じゃあ耐久力を選択したら更に耐久力が上がるのかな?
ふと疑問に思ったけど、そのことについては記載されていなかった。
これは要検証かな。
他の加護付きの武器を調べてみたけど鋭利値や速度値など、どれも強化に関するボーナスが付く。

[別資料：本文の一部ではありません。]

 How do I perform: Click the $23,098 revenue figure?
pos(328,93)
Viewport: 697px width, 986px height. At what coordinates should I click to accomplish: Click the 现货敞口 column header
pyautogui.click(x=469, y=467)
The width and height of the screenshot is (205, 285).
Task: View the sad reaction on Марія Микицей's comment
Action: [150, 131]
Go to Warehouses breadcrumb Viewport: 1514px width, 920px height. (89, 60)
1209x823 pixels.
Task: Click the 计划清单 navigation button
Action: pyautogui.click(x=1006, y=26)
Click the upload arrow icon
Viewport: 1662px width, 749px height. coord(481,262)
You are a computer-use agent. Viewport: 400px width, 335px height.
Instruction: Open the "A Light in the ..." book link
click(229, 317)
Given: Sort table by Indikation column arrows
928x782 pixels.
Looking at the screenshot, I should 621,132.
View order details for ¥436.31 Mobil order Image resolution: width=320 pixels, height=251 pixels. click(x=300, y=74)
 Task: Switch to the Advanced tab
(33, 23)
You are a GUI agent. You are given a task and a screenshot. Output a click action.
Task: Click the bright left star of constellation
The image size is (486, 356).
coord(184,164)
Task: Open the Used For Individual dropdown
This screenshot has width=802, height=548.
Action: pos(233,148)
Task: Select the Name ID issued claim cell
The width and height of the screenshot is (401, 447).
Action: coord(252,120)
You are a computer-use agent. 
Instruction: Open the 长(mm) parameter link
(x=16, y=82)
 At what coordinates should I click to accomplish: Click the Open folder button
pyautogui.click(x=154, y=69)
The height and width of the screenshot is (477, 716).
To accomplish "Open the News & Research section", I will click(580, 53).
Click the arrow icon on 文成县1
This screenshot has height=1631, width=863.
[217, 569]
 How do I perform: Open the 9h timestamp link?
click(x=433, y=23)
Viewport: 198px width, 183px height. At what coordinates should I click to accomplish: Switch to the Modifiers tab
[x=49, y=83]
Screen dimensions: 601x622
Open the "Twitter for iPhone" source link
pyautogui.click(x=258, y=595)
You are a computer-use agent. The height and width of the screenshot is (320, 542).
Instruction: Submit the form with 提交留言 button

こうなるともうドワーフ産の武器しか使いたくなくなるな。
ミスリル系の武器は魔法攻撃力も付いてるし、ここで装備を整え直すか?
けっこう値段高めだけど、ここに来るまでのレベル上げで懐具合は何気にいいし。
「ああでも、鎧買い直したいしなぁ」
山賊相手に日和ったせいで、僕の装備している鉄の鎧の耐久値がヤバい。
ミスリルの盾も減ってはいるけど、整備すればまだリカバリーできる範囲だ。
武器と違って防具は耐久値の他に重量値という隠しパラメータの二つしかない。
防具の耐久値はダメージを受けすぎたり許容量を上回ると壊れてしまう。
補修などの整備をしないと使い物にならなくなる。
重量値は強化すれば軽くしたり重くしたりできて、PCのAGIに補正がかかったり職業無視で装備できることが可能になる。
僕は武器ばかり鍛えていたから防具の方は基本的なことしかわからない。
さすがに全員分の武器と防具を整えるほどの予算はないし。
今は武器だけにして防具はディーノさん工房借りてメンテでもするか……
「馬鹿野郎!」
そんなことを考えていたその時、店の奥で怒鳴り声が聞こえた。
怒鳴り声がした方へ視線を向けると、カウンターにいるドワーフと客らしき少年がいた。
目立つくらい耳長い。あの少年はエルフか。アイコンを見るとNPCっぽいけど。
椅子に立ち上がってエルフの少年を見下ろしているドワーフのおじさんは怒り心頭って感じでキレていた。
「そこをなんとか…お願いします!」
エルフの少年がその場で土下座した。
え?なに?何事!?
突然の展開に僕は目を白黒させた。